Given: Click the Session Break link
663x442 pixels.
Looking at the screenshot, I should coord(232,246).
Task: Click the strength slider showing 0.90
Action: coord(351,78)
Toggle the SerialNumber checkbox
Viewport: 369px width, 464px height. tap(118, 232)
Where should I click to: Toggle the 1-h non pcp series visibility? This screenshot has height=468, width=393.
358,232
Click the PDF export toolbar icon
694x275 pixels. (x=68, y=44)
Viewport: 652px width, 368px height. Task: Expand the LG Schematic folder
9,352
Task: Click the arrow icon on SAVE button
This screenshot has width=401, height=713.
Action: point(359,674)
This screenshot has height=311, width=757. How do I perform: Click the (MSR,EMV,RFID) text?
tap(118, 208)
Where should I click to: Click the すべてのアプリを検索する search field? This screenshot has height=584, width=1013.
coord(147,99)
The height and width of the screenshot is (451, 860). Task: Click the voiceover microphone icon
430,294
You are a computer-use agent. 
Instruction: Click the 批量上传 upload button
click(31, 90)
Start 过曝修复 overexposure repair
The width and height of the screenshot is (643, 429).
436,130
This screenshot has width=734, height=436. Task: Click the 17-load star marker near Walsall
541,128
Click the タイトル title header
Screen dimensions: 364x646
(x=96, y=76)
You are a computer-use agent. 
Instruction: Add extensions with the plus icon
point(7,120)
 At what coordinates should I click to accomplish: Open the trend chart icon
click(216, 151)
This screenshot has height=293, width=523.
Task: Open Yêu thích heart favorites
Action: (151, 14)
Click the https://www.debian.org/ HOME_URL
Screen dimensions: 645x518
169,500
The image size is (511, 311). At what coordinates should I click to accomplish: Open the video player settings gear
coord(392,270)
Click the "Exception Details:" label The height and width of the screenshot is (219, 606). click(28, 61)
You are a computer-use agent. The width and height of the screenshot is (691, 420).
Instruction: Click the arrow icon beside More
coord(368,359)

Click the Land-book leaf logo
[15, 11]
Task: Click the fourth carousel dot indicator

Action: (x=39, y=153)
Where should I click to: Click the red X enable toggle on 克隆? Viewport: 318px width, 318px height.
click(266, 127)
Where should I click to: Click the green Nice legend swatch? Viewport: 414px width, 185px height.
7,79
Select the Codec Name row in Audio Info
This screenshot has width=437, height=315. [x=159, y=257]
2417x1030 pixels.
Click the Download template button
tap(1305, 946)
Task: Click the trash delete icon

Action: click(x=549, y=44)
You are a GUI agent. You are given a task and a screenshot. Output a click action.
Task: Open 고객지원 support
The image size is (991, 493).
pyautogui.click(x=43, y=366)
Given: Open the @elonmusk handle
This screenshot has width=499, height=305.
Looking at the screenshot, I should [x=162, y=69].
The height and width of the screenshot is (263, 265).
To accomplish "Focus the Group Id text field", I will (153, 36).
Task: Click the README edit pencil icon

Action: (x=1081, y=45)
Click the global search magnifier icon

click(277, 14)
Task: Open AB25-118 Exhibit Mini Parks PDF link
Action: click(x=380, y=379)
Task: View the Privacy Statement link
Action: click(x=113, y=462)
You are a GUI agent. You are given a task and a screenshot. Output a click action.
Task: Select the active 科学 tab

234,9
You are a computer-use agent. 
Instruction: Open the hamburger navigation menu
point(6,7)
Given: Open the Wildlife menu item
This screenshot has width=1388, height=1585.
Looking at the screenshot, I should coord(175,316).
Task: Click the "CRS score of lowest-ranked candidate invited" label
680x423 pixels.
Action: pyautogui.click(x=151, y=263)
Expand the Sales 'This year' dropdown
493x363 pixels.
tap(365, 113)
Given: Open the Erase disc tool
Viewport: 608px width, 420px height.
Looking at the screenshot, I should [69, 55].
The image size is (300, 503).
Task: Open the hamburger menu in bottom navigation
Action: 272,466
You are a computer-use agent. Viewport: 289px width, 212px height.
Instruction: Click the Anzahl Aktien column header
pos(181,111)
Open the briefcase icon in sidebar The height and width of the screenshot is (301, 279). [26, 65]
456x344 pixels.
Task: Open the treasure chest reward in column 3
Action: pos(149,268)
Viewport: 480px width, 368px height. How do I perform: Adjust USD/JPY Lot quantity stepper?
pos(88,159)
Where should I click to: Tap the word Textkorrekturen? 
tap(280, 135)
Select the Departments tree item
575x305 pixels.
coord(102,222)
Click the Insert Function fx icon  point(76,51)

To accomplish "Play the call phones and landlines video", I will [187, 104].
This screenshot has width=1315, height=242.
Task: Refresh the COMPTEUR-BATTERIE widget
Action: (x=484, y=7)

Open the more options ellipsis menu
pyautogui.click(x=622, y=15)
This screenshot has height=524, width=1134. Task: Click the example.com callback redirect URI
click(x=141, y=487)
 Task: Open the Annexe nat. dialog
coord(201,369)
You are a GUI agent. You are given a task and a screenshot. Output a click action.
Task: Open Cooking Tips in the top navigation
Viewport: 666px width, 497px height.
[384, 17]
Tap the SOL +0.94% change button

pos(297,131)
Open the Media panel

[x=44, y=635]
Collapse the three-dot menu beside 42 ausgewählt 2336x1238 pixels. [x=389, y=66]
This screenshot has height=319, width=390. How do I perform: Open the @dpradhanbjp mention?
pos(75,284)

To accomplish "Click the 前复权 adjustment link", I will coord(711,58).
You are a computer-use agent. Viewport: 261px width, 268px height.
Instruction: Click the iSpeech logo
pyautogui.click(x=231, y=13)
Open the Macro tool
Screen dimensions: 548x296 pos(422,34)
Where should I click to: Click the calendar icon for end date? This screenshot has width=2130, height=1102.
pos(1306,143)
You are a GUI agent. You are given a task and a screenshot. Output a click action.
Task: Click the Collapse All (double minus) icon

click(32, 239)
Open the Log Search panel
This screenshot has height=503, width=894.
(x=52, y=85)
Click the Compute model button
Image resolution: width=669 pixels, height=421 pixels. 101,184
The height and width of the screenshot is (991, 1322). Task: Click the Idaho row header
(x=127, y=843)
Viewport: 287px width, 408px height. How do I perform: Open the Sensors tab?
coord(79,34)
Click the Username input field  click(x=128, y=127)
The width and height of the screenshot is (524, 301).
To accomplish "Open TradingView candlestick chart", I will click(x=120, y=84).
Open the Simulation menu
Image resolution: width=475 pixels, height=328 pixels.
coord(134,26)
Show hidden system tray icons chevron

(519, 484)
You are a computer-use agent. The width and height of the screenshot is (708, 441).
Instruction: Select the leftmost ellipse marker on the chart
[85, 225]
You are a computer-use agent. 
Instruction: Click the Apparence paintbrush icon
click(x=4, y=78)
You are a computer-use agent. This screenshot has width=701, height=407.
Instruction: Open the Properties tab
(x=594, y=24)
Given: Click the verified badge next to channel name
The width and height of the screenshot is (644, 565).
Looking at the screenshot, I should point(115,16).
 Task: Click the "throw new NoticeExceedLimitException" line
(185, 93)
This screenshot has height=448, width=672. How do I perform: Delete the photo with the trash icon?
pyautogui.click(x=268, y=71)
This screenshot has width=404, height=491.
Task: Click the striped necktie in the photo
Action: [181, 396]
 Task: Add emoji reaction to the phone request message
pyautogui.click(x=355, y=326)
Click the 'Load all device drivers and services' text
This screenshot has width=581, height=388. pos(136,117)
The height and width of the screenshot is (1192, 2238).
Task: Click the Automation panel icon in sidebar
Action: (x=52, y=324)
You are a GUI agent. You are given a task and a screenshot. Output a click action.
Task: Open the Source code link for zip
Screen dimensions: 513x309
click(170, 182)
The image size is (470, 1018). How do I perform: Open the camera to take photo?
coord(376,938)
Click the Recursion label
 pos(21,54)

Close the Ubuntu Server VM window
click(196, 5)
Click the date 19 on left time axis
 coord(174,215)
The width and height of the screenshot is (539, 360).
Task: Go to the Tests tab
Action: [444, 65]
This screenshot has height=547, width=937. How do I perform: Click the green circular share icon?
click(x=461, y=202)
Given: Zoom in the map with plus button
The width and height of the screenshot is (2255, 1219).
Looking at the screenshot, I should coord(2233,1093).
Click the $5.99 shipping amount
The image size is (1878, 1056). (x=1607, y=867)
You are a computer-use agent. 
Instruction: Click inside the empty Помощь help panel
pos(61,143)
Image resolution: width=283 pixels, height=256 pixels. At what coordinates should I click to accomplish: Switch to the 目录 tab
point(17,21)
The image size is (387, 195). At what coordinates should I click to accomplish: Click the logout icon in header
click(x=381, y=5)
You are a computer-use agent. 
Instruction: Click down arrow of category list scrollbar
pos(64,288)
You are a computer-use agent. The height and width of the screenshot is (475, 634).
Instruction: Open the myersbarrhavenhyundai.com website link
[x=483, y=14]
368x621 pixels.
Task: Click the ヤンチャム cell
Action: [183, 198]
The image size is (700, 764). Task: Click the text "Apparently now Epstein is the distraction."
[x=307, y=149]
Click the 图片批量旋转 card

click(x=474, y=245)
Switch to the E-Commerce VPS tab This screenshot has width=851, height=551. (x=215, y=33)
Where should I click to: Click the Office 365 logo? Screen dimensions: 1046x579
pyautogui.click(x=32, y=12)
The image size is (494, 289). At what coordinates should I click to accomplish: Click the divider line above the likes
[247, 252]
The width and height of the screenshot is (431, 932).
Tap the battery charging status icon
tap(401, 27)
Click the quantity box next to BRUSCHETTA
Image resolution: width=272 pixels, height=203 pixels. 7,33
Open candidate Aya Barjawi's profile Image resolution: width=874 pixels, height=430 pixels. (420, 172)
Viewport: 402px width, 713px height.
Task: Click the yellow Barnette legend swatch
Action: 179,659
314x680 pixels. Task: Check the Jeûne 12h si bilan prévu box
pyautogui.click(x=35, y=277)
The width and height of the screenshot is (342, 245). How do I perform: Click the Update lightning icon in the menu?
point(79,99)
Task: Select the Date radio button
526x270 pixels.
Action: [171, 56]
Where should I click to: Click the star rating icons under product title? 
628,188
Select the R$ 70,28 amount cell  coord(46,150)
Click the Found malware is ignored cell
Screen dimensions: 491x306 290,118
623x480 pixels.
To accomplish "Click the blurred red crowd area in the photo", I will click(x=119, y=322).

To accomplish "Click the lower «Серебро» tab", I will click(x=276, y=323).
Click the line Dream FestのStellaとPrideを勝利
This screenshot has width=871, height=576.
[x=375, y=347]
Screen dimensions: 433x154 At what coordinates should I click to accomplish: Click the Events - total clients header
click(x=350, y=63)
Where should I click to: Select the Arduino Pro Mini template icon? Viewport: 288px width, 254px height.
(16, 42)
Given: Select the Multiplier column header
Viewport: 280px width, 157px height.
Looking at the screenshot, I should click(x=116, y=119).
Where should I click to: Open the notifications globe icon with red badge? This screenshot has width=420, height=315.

===

▶ **EXERCISE REQUIREMENTS**
One stretch of the lines above is wanted, from the line that contains "Viewport: 480px width, 368px" through the line that contains "Click the Insert". Output it exactly.

▶ **TASK OUTPUT**
Viewport: 480px width, 368px height. How do I perform: Adjust USD/JPY Lot quantity stepper?
pos(88,159)
Where should I click to: Tap the word Textkorrekturen? 
tap(280, 135)
Select the Departments tree item
575x305 pixels.
coord(102,222)
Click the Insert Function fx icon  point(76,51)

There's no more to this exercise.